— What you should do —
Nothing should appear in the answer except the lines from the one with "Task: Expand dropdown for account 61217" through the end of the listing below, transcribed exactly and without pictures.

— Available data —
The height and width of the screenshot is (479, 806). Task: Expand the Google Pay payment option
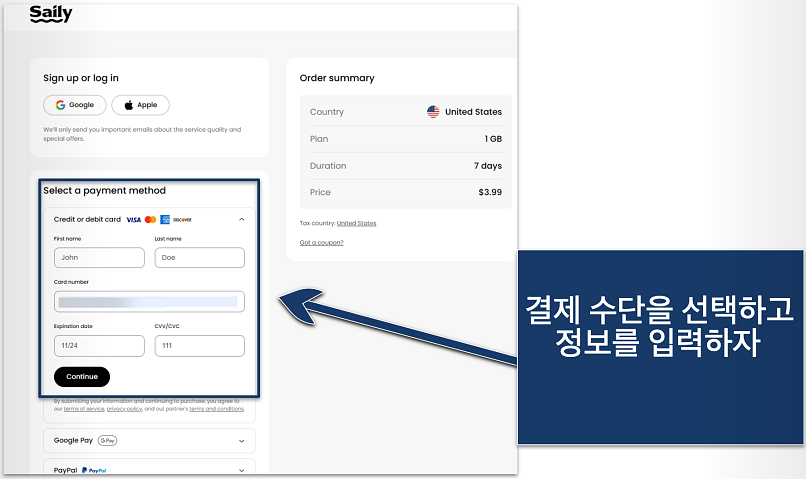pyautogui.click(x=241, y=440)
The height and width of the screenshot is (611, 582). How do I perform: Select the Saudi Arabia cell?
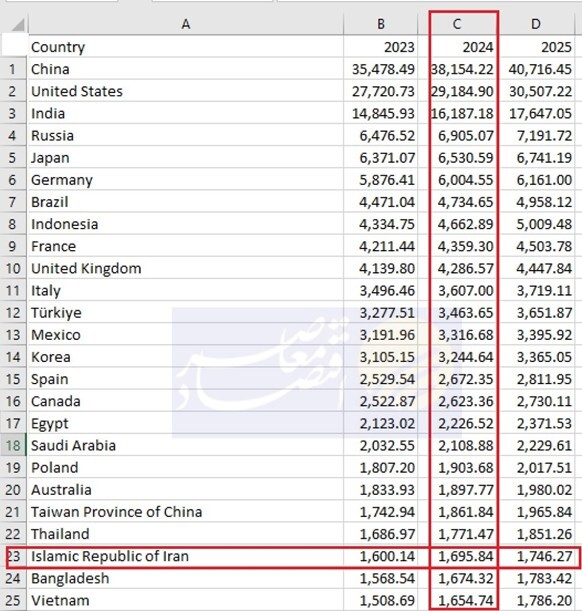pyautogui.click(x=186, y=445)
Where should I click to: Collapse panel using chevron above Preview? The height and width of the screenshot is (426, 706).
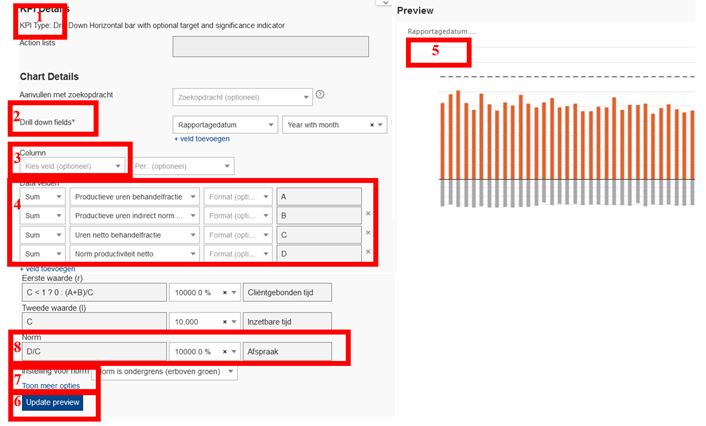pyautogui.click(x=383, y=3)
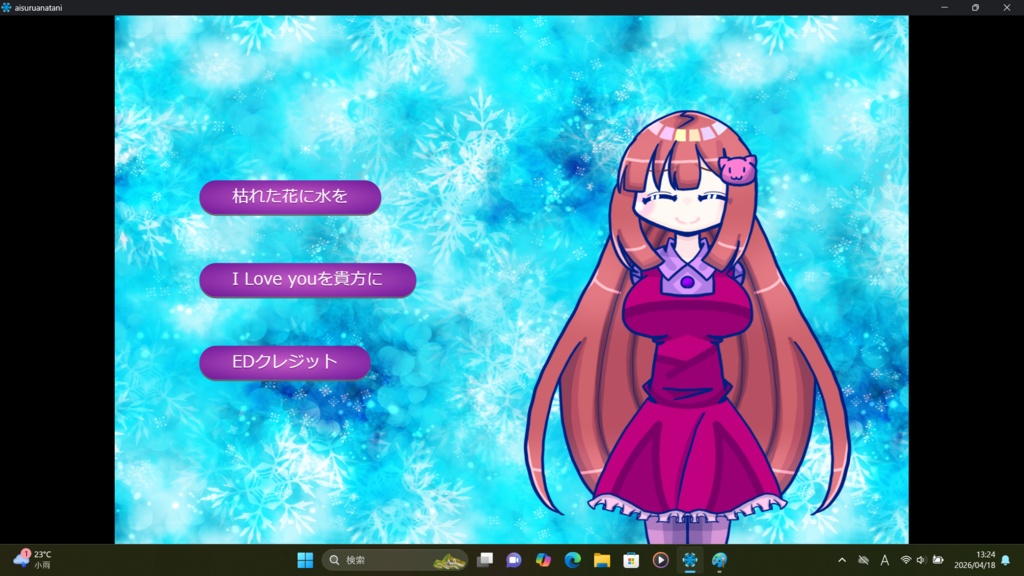Toggle the IME input mode indicator
This screenshot has height=576, width=1024.
click(x=885, y=561)
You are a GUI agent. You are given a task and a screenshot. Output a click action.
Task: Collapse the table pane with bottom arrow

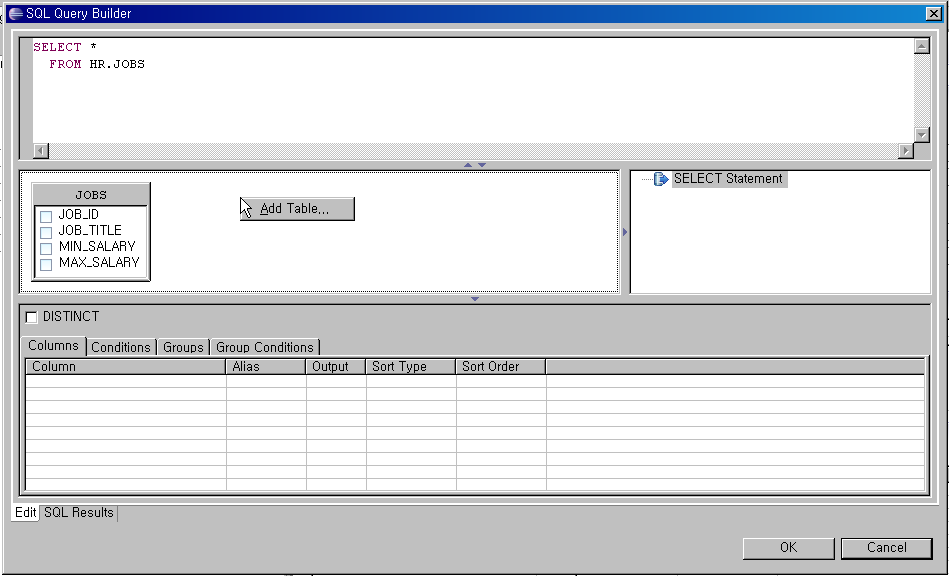tap(474, 299)
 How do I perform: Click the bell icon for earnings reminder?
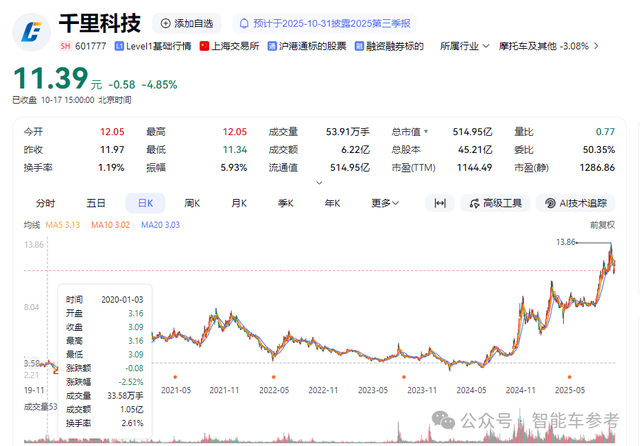(x=243, y=23)
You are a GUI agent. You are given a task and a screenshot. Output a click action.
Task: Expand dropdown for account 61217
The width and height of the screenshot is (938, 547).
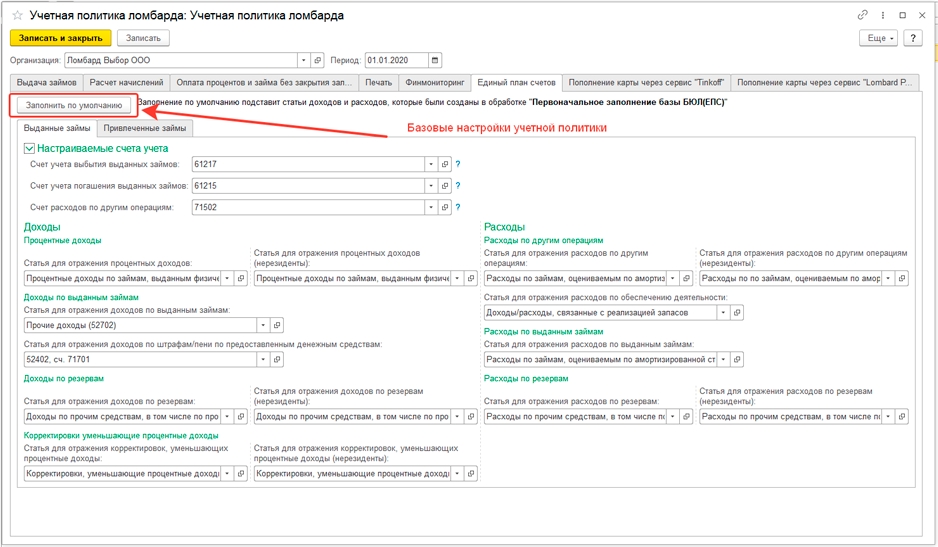coord(431,164)
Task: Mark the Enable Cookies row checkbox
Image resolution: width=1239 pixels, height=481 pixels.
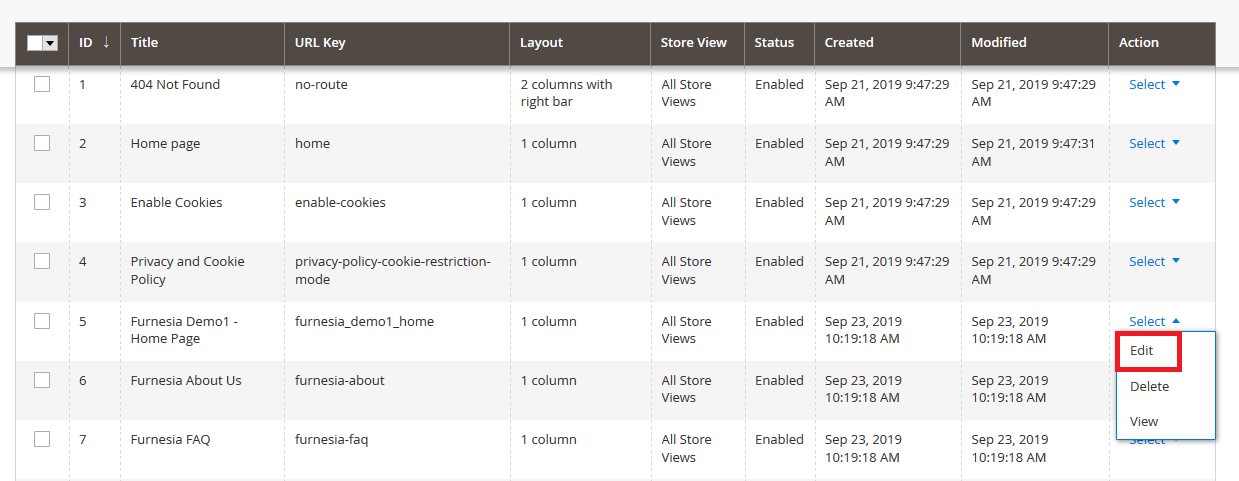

— Written response —
Task: Expand dropdown for account 61217
The width and height of the screenshot is (938, 547).
coord(431,164)
Task: Mark the Enable Cookies row checkbox
Image resolution: width=1239 pixels, height=481 pixels.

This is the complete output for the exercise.